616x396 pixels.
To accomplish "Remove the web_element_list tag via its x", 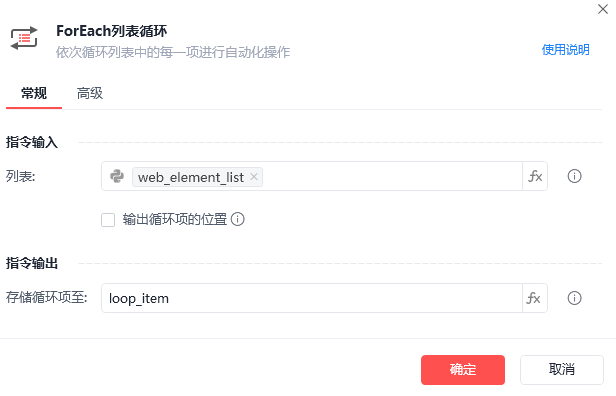I will pos(254,177).

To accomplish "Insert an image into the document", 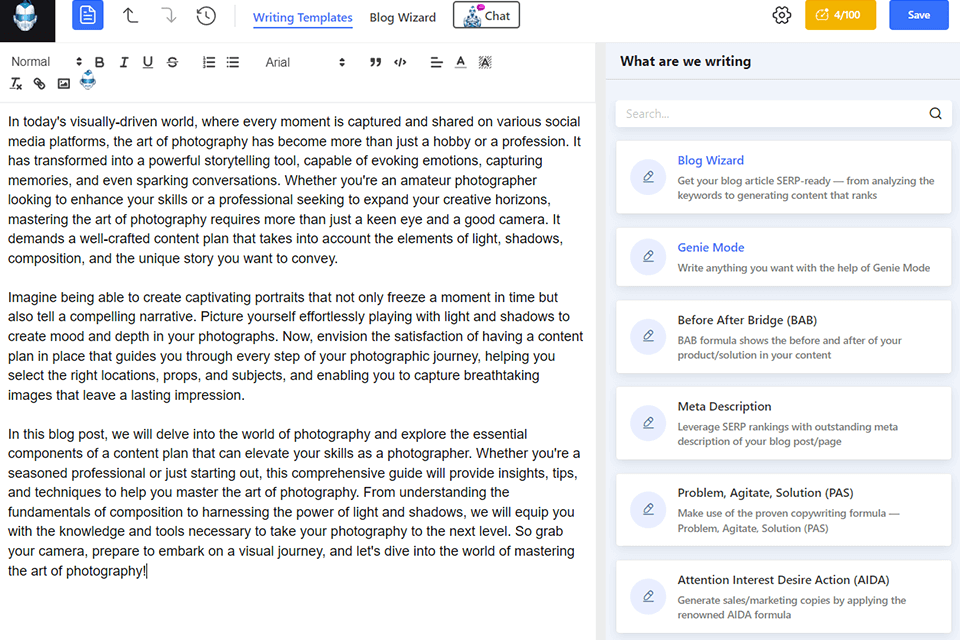I will coord(64,84).
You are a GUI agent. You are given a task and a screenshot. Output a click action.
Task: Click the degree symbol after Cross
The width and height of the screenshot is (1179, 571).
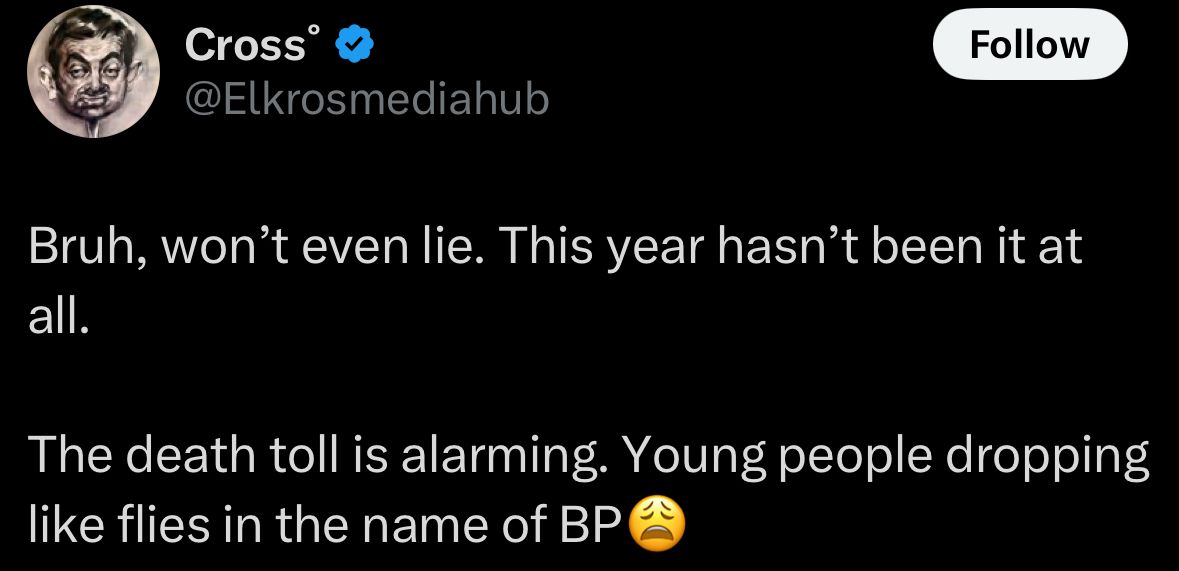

◆ WHAT NEEDS TO BE DONE
Which lines of the records above hold the word "screenshot"? Copy each one out.

◆ EXERCISE ANSWER
You are a GUI agent. You are given a task and a screenshot. Output a click action.
The width and height of the screenshot is (1179, 571).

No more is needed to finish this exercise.